Une position personnelle tranchée
Sandrine Rousseau, députée écologiste de Paris, a affirmé qu’à titre personnel, elle ne soutiendrait jamais Raphaël Glucksmann au premier tour de l’élection présidentielle. Cette déclaration, faite dans un entretien, intervient dans un contexte de flottement au sein de la gauche sur la stratégie à adopter pour le scrutin de 2027.
L’élue verte précise qu’il s’agit d’une position individuelle, et non d’une ligne officielle de son parti, Les Écologistes. Elle justifie son refus par des divergences profondes avec le fondateur de Place publique, notamment sur les orientations économiques et écologiques.
Un appel au débat interne chez Les Écologistes
Au-delà de son choix personnel, Sandrine Rousseau réclame une clarification collective. Elle estime que son parti doit organiser un débat interne pour trancher sur son positionnement en vue de 2027. Selon elle, ce débat devrait permettre l’affirmation d’une écologie « antilibérale, redistributive et non productiviste », une ligne qu’elle juge incompatible avec le programme porté par Raphaël Glucksmann.
Cette demande intervient alors que l’hypothèse d’une primaire à gauche semble s’éloigner, face aux hésitations du Parti socialiste. Les socialistes n’ont pas encore arrêté leur stratégie, ce qui laisse place à des initiatives individuelles et à des tensions entre formations de la gauche.
Des divergences idéologiques assumées
La députée écologiste ne cache pas son désaccord avec la vision économique et sociale défendue par Raphaël Glucksmann. Elle considère que ce dernier incarne une ligne trop modérée, éloignée des exigences de rupture écologique et sociale qu’elle porte. Pour elle, un rassemblement au premier tour autour de Glucksmann trahirait les principes fondateurs d’une écologie politique radicale.
Rousseau insiste sur la nécessité de préserver une identité claire pour Les Écologistes, face à ce qu’elle perçoit comme une tentation de rapprochement avec le centre gauche. Son refus catégorique de voter Glucksmann au premier tour illustre les fractures persistantes au sein de la gauche française sur la stratégie présidentielle.
Un enjeu pour 2027
Cette prise de position intervient à un moment où les ambitions présidentielles se précisent. Raphaël Glucksmann est régulièrement cité comme un candidat potentiel pour la gauche modérée, tandis que Les Écologistes cherchent leur leader pour 2027. Sandrine Rousseau, qui avait été candidate à la primaire écologiste en 2021, pourrait elle-même briguer l’investiture de son parti.

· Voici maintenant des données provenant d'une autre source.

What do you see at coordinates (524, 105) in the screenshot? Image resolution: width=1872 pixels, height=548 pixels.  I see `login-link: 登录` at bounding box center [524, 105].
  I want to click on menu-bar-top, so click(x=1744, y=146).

En refusant de soutenir Glucksmann dès le premier tour, elle envoie un signal fort à la fois à son camp et aux autres forces de gauche. Elle rappelle que l’union ne pourra se faire qu’autour d’un projet clairement ancré à gauche, selon sa vision.
Réactions et suites
Pour l’heure, Raphaël Glucksmann n’a pas réagi publiquement à cette déclaration. Au sein des Écologistes, les positions restent diverses, certains élus plaidant pour une candidature commune dès le premier tour, d’autres pour une autonomie préservée. Le débat interne réclamé par Rousseau pourrait être l’occasion de définir une ligne officielle, mais les divergences risquent de compliquer la tâche.
La déclaration de la députée parisienne rappelle que la construction d’une candidature unique à gauche, hypothèse régulièrement évoquée, se heurte à des oppositions de fond. Alors que la présidentielle de 2027 approche, ces clivages internes pourraient peser lourd dans la capacité de la gauche à présenter une alternative crédible.